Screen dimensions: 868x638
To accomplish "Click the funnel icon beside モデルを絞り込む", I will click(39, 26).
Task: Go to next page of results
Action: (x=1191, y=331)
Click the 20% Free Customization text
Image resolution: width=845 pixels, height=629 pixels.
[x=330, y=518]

◇ ◇ ◇ ◇ ◇

Your objective >>
Give back each entry above precisely as it was written.

Result for this exercise >>
Screen dimensions: 868x638
To accomplish "Click the funnel icon beside モデルを絞り込む", I will click(39, 26).
Task: Go to next page of results
Action: (x=1191, y=331)
Click the 20% Free Customization text
Image resolution: width=845 pixels, height=629 pixels.
[x=330, y=518]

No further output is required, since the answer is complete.